> [Goal of the exercise] The line containing "Image resolution: width=1242" and every line after it, through the end of the records below, are to be reproduced exactly, with the pictures left out.

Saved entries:
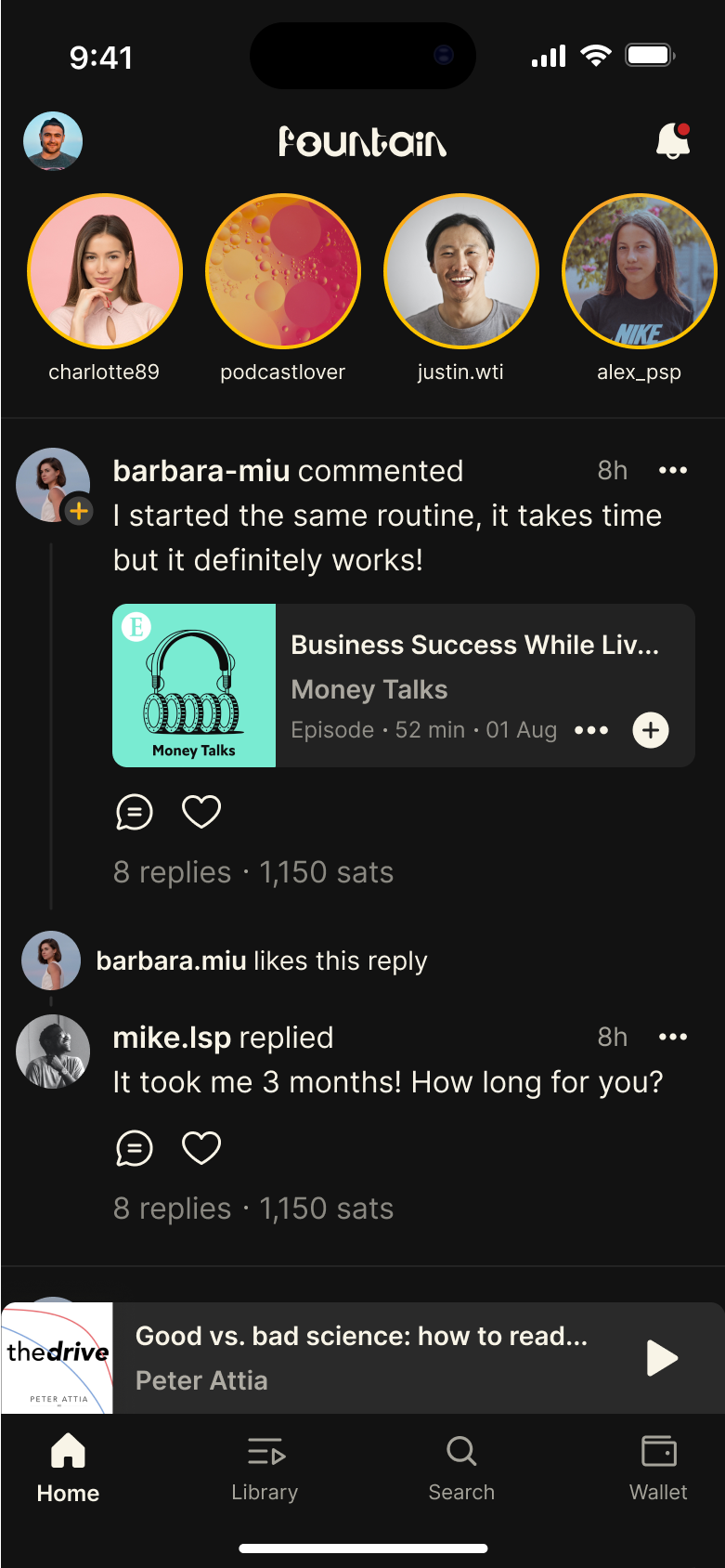Viewport: 725px width, 1568px height.
Task: View charlotte89's story
Action: (x=105, y=271)
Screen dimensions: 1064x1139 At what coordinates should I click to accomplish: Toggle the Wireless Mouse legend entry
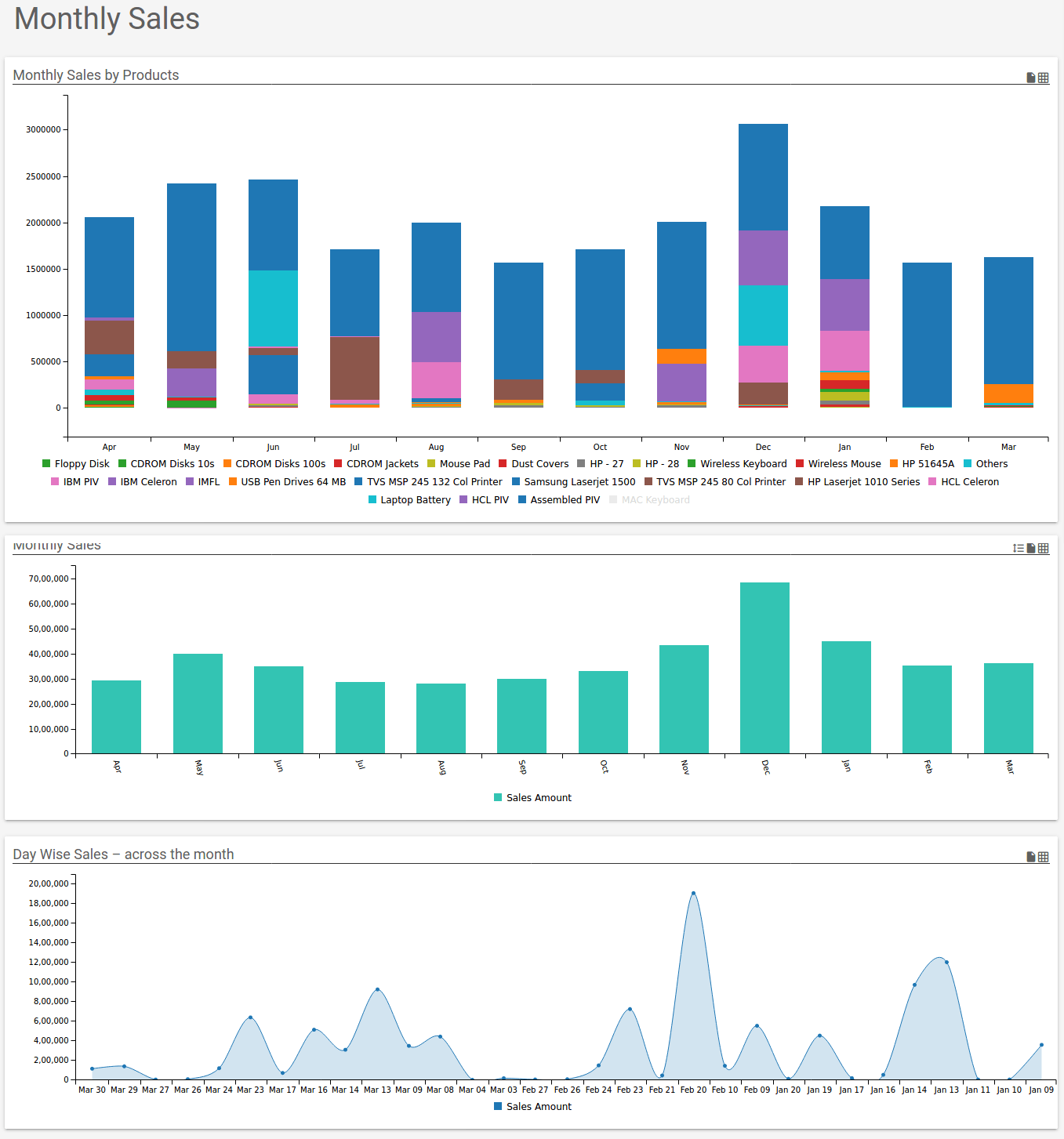click(839, 463)
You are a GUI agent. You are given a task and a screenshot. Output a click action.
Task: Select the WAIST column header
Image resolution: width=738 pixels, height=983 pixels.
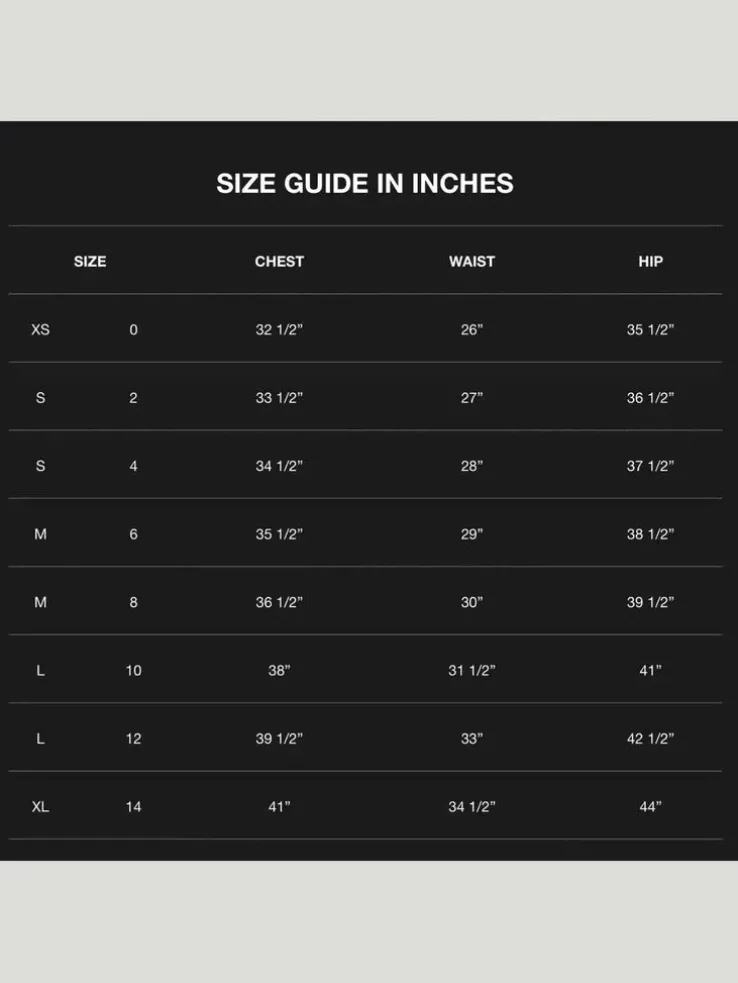472,261
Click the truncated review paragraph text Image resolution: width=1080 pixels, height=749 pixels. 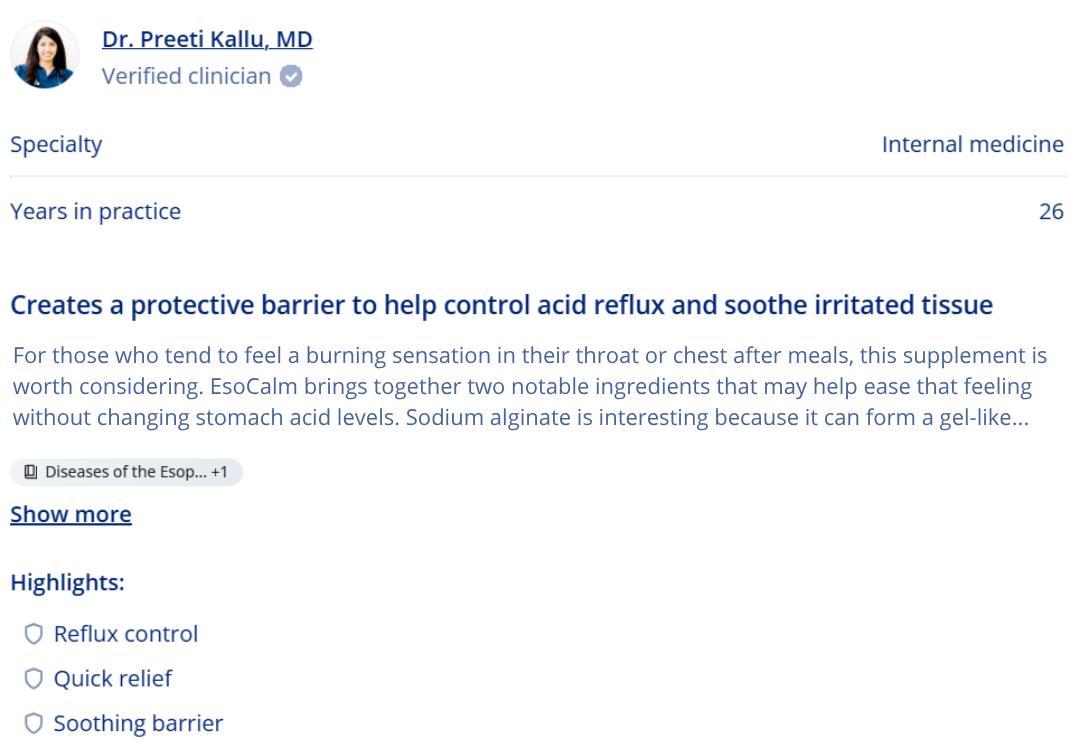click(530, 386)
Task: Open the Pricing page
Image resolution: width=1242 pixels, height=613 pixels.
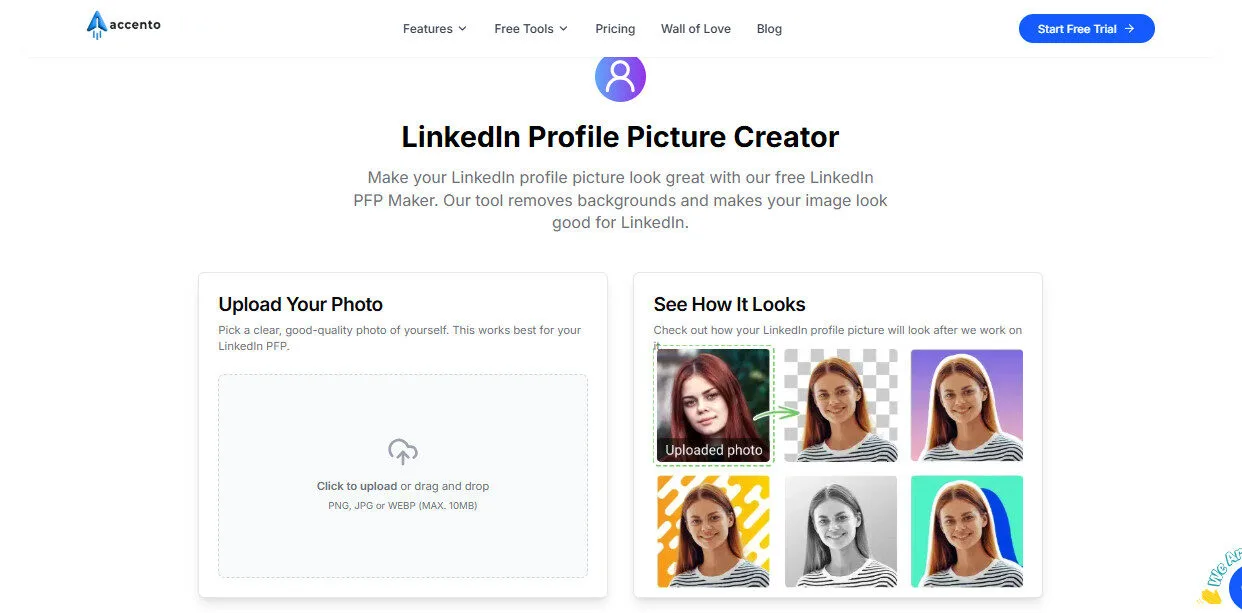Action: pyautogui.click(x=615, y=29)
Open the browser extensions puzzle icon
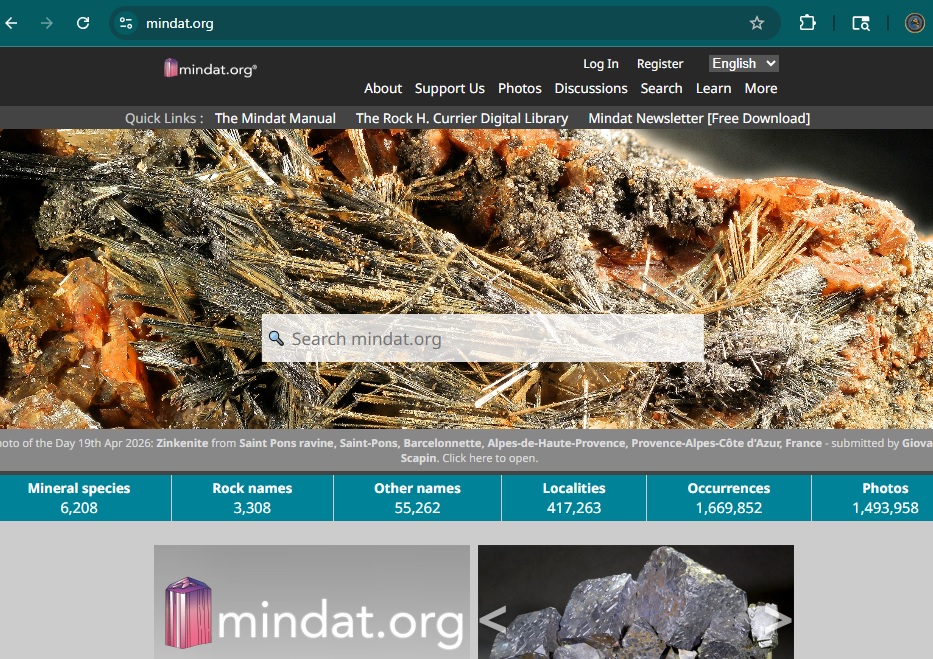The width and height of the screenshot is (933, 659). click(x=807, y=22)
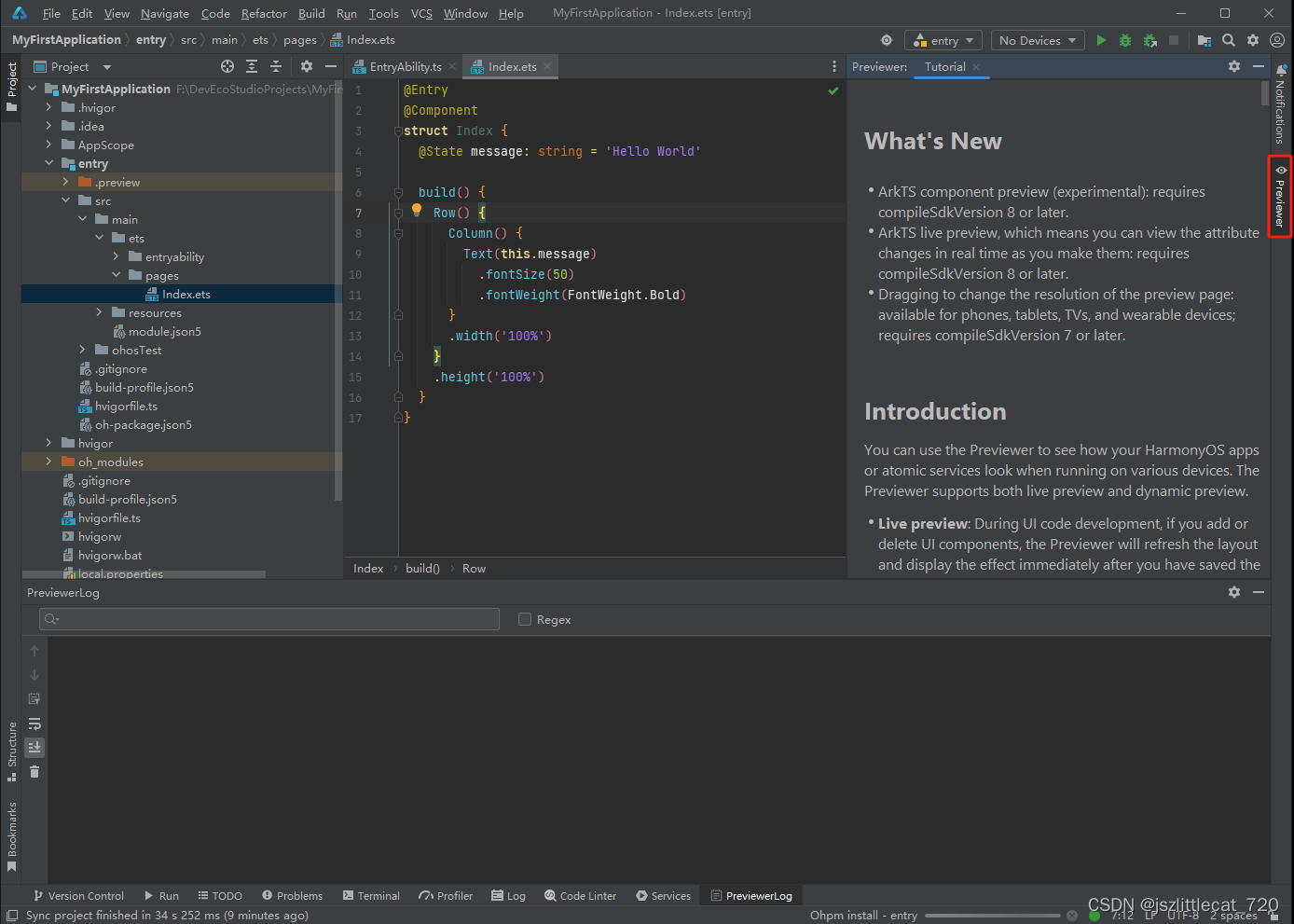This screenshot has height=924, width=1294.
Task: Click the green Debug bug icon
Action: [1125, 40]
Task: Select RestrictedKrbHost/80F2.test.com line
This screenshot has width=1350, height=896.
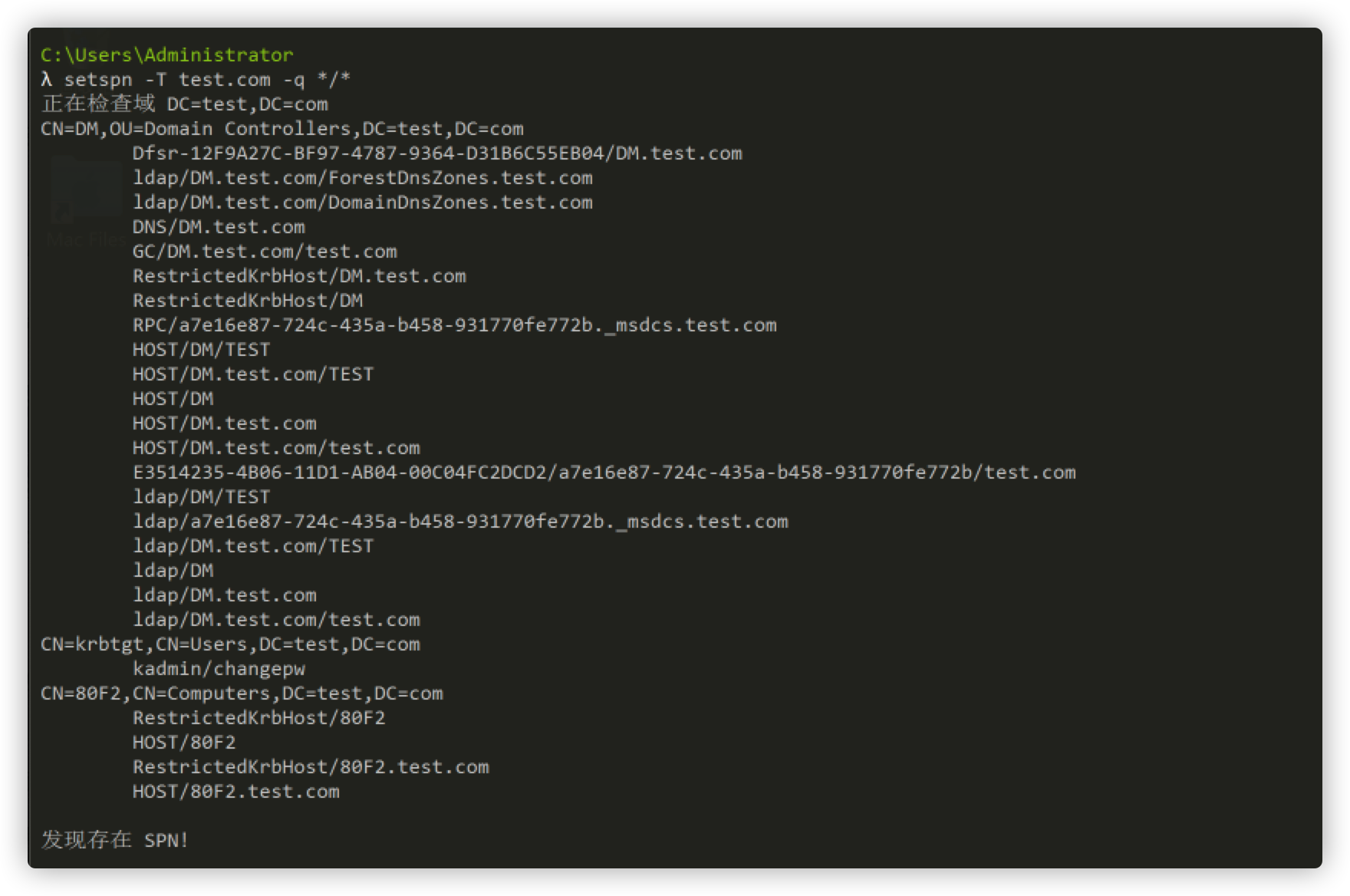Action: coord(311,767)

> [Your solution]
Image resolution: width=1242 pixels, height=613 pixels.
Action: pyautogui.click(x=615, y=29)
Open the browser extensions puzzle icon
The width and height of the screenshot is (933, 659). click(x=807, y=22)
This screenshot has height=924, width=1294.
Task: Click the green Debug bug icon
Action: [1125, 40]
Task: Select RestrictedKrbHost/80F2.test.com line
This screenshot has width=1350, height=896.
Action: coord(311,767)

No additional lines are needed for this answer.